**PROVIDED INFORMATION**:
- Opening Delimiter -
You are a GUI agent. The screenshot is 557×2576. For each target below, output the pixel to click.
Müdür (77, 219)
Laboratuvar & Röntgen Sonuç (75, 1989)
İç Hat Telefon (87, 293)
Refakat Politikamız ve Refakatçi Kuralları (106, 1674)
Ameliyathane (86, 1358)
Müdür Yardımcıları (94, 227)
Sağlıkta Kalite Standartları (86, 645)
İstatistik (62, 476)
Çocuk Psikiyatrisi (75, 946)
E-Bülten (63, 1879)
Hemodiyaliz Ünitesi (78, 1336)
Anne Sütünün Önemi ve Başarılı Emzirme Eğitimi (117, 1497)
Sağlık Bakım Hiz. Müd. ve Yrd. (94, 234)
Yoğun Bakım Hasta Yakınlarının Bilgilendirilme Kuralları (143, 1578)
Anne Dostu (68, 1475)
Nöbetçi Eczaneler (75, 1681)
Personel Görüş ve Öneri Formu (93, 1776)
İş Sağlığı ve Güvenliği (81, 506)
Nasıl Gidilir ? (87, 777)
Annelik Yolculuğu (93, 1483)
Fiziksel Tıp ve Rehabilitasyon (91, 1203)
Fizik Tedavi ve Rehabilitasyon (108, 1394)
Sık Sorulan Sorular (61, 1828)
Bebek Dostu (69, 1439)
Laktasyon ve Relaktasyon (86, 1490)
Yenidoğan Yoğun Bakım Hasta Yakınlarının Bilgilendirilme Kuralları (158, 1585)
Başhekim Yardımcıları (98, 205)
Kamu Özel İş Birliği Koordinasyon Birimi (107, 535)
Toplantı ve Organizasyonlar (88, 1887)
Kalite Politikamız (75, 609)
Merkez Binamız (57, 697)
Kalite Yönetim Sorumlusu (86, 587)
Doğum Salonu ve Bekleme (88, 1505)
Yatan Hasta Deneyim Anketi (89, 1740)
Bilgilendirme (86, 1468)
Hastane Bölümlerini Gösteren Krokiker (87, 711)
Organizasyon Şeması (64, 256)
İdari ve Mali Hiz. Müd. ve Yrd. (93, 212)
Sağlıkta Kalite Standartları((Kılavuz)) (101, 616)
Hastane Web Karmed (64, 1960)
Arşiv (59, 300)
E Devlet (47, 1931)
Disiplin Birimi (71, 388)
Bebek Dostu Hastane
- Closing Delimiter -
**EXERCISE DIRECTIONS**: Whenever a line of the material holds the word "Rehabilitasyon", copy it out.

**RESPONSE BELOW**:
Fiziksel Tıp ve Rehabilitasyon (91, 1203)
Fizik Tedavi ve Rehabilitasyon (108, 1394)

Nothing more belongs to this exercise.